┌────────
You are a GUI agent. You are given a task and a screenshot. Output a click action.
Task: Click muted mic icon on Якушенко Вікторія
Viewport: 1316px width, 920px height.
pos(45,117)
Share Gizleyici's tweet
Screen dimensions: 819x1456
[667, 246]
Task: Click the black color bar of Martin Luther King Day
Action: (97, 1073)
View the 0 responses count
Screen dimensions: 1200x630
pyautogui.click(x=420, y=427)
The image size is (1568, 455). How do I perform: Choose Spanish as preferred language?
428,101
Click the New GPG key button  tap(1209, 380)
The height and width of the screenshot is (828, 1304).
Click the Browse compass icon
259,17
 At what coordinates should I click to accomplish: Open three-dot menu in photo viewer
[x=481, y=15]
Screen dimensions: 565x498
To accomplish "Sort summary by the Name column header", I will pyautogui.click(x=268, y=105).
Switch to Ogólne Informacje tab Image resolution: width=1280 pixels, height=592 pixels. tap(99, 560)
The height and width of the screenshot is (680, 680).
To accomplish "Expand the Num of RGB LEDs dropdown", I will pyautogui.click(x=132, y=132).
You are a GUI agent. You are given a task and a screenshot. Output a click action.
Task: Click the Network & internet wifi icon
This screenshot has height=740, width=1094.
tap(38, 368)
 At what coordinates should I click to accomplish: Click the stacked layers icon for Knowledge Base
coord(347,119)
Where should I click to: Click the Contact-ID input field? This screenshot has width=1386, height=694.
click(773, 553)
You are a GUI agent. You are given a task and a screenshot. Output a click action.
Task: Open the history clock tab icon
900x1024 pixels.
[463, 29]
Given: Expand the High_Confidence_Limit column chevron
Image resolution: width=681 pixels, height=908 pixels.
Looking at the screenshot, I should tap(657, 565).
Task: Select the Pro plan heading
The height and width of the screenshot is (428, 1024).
└────────
Problem to work on:
Output these and nothing else: the lines from the one holding "At what coordinates should I click to accomplish: Click" through the final line of the entries above, exactly as they appear.

Solved exercise:
 At what coordinates should I click to accomplish: Click the stacked layers icon for Knowledge Base
coord(347,119)
Where should I click to: Click the Contact-ID input field? This screenshot has width=1386, height=694.
click(773, 553)
You are a GUI agent. You are given a task and a screenshot. Output a click action.
Task: Open the history clock tab icon
900x1024 pixels.
[463, 29]
Given: Expand the High_Confidence_Limit column chevron
Image resolution: width=681 pixels, height=908 pixels.
Looking at the screenshot, I should tap(657, 565).
Task: Select the Pro plan heading
The height and width of the screenshot is (428, 1024).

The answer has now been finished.